EXERCISE DIRECTIONS. Narrow the data below down to the lines containing "near".

SUPPLIED RECORDS.
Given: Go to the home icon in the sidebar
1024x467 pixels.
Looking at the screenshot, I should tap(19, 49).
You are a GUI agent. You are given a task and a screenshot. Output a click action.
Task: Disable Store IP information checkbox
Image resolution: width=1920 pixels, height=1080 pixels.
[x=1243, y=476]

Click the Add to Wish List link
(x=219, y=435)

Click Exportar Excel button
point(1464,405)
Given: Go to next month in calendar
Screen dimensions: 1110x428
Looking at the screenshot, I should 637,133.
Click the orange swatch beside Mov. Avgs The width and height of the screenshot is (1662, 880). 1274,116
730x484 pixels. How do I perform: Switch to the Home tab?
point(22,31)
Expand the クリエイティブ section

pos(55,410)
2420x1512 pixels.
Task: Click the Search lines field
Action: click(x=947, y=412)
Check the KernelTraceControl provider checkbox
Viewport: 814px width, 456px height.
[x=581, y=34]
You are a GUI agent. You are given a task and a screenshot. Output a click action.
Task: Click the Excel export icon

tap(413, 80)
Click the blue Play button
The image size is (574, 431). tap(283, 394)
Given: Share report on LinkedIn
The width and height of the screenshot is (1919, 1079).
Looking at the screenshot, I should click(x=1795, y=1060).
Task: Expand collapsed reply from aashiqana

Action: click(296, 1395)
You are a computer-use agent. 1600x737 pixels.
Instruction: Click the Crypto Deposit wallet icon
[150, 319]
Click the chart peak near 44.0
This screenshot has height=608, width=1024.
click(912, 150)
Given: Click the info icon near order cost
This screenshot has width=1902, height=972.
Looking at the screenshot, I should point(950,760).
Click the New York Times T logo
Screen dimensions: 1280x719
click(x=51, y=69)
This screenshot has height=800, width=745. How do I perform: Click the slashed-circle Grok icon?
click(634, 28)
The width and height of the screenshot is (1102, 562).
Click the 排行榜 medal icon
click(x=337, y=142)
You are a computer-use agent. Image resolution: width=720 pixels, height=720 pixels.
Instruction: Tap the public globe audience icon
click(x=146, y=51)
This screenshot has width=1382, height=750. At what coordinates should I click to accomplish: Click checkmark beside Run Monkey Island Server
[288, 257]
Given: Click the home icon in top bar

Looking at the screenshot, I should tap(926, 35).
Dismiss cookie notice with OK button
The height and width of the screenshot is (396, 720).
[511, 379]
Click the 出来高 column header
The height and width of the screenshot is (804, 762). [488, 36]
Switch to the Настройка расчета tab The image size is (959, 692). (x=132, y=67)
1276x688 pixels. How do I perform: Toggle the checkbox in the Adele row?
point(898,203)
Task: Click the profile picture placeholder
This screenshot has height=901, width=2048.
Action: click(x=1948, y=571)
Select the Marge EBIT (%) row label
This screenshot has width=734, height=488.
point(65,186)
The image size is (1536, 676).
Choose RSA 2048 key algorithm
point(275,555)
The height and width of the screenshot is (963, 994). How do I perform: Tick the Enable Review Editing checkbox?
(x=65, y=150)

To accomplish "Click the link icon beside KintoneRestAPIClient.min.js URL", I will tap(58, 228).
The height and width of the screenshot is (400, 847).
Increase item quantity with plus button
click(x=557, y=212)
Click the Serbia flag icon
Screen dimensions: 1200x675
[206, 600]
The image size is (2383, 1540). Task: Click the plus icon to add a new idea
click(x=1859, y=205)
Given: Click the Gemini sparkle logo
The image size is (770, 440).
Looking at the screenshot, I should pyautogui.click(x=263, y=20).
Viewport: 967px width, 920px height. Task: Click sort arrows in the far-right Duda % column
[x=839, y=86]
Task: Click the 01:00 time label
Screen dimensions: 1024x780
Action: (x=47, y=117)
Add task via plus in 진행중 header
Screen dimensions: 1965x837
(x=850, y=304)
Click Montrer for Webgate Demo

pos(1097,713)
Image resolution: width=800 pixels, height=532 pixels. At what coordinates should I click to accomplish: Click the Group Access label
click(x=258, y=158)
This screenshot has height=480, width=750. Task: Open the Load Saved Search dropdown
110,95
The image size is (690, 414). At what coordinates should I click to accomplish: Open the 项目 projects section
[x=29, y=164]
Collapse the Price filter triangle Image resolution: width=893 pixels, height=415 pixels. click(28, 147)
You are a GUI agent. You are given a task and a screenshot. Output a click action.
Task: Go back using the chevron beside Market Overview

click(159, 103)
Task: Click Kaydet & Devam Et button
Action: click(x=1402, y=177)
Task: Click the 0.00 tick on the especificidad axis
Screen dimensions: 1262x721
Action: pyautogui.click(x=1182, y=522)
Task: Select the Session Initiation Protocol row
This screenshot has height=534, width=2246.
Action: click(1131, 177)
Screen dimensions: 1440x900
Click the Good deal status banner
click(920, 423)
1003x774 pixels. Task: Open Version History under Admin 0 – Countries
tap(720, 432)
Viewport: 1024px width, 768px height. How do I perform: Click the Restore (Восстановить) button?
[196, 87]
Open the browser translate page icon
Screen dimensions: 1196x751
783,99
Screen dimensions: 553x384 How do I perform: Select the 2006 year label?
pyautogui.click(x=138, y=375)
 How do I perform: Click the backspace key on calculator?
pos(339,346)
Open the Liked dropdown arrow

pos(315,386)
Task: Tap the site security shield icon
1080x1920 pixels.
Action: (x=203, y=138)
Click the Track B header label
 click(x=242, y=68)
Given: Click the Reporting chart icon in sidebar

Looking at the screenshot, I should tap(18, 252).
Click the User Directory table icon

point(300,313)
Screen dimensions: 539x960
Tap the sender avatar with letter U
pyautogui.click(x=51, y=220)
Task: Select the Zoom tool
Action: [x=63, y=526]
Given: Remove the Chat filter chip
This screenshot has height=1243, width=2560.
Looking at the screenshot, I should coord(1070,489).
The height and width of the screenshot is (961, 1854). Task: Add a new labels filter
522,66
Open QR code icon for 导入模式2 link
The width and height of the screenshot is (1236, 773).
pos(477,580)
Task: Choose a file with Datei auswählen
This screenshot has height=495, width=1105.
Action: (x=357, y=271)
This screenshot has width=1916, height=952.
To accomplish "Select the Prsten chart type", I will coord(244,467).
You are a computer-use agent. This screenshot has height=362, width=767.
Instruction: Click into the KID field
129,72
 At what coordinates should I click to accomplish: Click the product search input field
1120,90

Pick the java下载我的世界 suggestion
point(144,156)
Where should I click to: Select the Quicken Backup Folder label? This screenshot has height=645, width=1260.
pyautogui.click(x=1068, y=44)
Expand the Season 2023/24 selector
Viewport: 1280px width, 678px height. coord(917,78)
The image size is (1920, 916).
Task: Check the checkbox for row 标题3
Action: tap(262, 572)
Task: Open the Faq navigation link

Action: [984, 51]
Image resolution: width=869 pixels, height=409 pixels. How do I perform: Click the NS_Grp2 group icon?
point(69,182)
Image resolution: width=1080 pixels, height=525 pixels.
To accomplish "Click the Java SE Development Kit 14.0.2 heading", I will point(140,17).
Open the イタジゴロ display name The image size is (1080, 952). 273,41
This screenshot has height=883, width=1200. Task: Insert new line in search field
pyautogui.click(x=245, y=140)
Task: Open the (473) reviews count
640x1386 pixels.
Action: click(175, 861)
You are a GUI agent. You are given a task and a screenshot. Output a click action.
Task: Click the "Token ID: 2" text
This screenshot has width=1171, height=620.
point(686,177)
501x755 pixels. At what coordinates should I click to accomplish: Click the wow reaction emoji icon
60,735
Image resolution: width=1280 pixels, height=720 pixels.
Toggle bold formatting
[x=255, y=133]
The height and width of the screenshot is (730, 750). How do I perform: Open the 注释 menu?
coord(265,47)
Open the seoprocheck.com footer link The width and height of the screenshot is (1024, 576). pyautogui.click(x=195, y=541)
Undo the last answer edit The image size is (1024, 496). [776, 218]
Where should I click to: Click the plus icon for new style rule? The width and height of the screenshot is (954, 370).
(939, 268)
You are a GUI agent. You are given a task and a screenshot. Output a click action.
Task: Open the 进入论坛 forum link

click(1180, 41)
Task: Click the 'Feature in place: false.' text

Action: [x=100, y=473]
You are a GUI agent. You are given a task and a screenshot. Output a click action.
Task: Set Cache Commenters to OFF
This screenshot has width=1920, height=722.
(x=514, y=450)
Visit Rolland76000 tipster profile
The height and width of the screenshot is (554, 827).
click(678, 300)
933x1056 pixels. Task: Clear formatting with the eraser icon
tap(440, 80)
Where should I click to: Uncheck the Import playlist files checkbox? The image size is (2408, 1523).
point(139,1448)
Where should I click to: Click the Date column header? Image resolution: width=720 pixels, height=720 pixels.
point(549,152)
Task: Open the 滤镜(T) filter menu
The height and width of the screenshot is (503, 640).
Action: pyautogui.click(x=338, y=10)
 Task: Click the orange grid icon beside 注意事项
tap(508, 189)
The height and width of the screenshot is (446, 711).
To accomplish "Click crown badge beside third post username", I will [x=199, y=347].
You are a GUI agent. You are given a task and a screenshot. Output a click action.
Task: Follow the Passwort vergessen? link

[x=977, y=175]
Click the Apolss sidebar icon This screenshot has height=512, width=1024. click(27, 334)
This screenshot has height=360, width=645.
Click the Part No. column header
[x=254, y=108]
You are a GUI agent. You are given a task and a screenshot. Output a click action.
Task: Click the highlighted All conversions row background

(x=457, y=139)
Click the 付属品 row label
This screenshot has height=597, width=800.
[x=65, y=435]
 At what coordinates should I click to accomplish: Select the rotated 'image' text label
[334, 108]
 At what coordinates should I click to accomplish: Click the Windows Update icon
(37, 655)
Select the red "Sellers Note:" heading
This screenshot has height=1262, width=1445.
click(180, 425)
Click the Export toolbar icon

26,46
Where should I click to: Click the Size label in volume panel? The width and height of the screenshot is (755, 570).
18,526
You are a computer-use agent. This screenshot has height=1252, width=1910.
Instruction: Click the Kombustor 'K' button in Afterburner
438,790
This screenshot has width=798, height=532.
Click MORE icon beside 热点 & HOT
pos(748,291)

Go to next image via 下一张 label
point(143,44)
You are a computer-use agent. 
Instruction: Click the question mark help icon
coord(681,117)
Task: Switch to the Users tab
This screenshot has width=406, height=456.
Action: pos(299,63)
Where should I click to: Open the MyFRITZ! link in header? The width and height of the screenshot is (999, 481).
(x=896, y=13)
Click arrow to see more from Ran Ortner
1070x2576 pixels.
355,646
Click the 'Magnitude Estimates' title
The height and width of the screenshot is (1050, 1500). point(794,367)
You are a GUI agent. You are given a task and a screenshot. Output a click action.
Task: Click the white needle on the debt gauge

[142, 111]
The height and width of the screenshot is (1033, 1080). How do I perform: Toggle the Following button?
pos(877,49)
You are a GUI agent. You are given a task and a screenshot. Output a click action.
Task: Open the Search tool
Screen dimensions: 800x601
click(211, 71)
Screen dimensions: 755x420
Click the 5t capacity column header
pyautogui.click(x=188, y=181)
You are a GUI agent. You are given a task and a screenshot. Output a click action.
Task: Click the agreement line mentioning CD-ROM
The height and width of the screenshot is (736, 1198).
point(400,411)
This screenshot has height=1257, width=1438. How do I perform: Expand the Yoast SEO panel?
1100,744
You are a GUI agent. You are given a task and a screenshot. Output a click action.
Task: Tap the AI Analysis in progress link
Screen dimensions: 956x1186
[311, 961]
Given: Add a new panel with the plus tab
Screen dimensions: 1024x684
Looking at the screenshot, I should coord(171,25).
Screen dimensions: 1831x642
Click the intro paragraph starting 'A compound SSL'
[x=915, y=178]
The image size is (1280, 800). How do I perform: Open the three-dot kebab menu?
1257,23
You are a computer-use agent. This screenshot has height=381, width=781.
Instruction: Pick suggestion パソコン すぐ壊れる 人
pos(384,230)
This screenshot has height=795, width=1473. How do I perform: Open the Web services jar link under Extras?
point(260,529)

ANSWER SECTION.
Click the chart peak near 44.0
Given: Click the info icon near order cost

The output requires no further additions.